Similarly, Governor Romney’s raising of his eyebrows and the pitch of his voice when flustered or excited can tell viewers that he is less than confident in his message. Often, candidates are trained to keep their eyebrows steady and end their sentences in a confirming, authoritative down-tone, so as not to appear to be unsure or asking a question.
- ASK YOURSELF: What are my facial expressions when someone is expressing a passionate point or is angry? Am I sending the message that I am unsure, concerned or insecure?
In the vice presidential debate, it was Vice President Joe Biden’s smirking and “inappropriate” laughing which cast a negative perception among many viewers. His behavior was perceived as mocking his opponent and disrespectful, earning him disfavor with some. Likewise, his opponent, Congressman Ryan, displayed deference in trying to manage his debate partner, causing some viewers to feel he was struggling to keep composure instead of argue an important point.

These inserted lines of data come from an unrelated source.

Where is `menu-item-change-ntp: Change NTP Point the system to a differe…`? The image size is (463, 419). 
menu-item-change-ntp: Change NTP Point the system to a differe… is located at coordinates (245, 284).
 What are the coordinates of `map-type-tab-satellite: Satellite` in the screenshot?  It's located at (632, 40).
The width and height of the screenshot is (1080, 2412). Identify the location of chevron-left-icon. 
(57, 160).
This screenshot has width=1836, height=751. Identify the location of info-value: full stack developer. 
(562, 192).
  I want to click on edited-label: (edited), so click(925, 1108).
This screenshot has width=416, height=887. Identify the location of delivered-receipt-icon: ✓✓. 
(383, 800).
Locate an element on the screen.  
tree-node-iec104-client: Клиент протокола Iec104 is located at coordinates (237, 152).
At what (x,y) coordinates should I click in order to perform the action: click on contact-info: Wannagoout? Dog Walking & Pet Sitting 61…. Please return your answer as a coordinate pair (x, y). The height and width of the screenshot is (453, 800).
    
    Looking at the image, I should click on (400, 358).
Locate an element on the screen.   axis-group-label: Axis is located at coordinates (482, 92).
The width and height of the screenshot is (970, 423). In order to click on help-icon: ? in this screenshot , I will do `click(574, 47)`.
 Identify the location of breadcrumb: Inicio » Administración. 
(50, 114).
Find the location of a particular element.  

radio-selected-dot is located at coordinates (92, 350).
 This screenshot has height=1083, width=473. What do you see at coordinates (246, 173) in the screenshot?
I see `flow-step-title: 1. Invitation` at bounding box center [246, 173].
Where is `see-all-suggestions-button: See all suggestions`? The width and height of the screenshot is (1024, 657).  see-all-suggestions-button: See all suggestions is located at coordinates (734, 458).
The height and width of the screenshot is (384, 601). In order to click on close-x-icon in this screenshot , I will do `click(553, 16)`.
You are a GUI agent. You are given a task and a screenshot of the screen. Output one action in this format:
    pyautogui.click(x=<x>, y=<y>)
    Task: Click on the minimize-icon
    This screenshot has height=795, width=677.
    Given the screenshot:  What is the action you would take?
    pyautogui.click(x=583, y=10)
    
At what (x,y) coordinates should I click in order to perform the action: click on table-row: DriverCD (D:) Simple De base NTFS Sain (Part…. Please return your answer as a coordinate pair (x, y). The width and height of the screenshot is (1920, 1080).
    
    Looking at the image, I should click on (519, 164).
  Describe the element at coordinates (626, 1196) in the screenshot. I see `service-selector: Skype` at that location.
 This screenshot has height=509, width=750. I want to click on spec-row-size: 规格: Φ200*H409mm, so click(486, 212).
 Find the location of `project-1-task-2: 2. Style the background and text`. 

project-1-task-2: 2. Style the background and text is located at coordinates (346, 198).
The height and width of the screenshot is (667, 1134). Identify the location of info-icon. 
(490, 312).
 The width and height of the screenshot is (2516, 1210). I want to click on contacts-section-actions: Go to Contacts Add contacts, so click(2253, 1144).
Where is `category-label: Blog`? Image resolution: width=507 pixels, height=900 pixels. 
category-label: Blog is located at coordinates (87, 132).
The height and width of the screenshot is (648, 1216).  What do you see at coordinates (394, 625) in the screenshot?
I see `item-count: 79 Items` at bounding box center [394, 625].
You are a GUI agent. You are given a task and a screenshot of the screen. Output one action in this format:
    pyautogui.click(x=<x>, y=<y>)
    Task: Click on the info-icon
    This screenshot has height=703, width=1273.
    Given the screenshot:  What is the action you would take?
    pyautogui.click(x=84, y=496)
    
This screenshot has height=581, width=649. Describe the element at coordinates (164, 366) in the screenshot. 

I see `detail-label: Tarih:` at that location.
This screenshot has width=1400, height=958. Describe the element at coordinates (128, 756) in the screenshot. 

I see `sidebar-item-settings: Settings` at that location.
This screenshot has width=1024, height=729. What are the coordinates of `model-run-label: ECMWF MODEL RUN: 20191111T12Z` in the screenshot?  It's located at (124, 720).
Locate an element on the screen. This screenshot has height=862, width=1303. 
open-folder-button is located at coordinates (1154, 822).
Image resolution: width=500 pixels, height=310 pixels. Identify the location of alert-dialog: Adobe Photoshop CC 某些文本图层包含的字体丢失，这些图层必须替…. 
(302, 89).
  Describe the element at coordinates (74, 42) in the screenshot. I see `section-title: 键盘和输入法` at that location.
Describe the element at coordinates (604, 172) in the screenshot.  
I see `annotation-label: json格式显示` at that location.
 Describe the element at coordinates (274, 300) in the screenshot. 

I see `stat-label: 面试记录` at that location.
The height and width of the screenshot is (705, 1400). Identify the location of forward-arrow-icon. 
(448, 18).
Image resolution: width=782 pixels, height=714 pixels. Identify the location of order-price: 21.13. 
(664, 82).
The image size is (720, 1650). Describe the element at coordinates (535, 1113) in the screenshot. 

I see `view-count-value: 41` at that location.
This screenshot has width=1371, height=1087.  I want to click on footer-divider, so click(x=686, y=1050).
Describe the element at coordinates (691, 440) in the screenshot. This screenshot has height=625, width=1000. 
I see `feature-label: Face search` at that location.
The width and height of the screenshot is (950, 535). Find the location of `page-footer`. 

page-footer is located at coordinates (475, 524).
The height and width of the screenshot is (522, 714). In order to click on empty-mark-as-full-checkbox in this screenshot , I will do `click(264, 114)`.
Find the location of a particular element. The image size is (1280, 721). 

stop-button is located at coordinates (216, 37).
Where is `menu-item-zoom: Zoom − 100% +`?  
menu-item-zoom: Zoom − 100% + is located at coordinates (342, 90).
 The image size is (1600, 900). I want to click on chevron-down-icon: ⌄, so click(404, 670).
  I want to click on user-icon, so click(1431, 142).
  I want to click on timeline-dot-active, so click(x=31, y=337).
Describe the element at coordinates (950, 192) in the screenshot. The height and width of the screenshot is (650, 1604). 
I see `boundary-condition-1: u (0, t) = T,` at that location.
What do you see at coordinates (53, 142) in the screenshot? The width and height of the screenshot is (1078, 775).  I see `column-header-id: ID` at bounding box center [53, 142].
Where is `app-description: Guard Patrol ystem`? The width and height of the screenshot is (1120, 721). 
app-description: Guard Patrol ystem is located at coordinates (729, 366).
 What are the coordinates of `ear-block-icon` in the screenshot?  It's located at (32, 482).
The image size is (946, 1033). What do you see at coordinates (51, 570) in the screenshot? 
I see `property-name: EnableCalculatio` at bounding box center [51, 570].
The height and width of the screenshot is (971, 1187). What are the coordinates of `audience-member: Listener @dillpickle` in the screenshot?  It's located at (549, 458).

- ASK YOURSELF: Am I sending mixed messages? When I am supposed to be engaged and attentive? Am I sending the message that I’m defensive? Could my behavior send the perception that I am not confident and disrespectful? Is this how I want to be seen?
In the second presidential debate, we saw candidates sit, stand, approach each other and raise their voices in apparent frustration and anger. All the while, they recited facts and figures, stories and examples to illustrate their key points. Viewers across social media noted the body language more than the message, making it a challenge for political advisors across the board.
- ASK YOURSELF: Am I sitting while others are standing? Could this set the tone that I am taking a subservient role to them? What about the reverse — am I often standing when others are seated? This could send a message of intimidation and threat.
How am I sitting in my chair? Is my body turned away from my audience? I should strive to turn to face the person I am speaking to — with my head and my body — to show that I am engaged and respectful.
Are there body language cues that confuse you? Post them here and I’ll answer them.
Kelly de la Torre says
That is useful information especially helpful considering standing vs. sitting. What about in the situations where there are more people like where you have someone playing good cop and the other bad cop? Or a situation where you have one aggressive and the other one or more persons either neutral or acting disengaged or apathetic. What is the best way to handle that with your body language? Thanks!
Lida Citroen says
Thanks for the comment, Kelly. Groups offer a different dynamic for body language rules. Often, we see easy fixes: for instance, keeping a respectable space between you and the other person, not turning your back on those in the group and managing your posturing so as not to appear aggressive or overly self-focused. Body language tends to reveal what we’re truly feeling inside, so group dynamics require more transparency (as there are more eyeballs on you!) Remember — you can only control your own body language, but you can watch and learn from the body language of others in the group!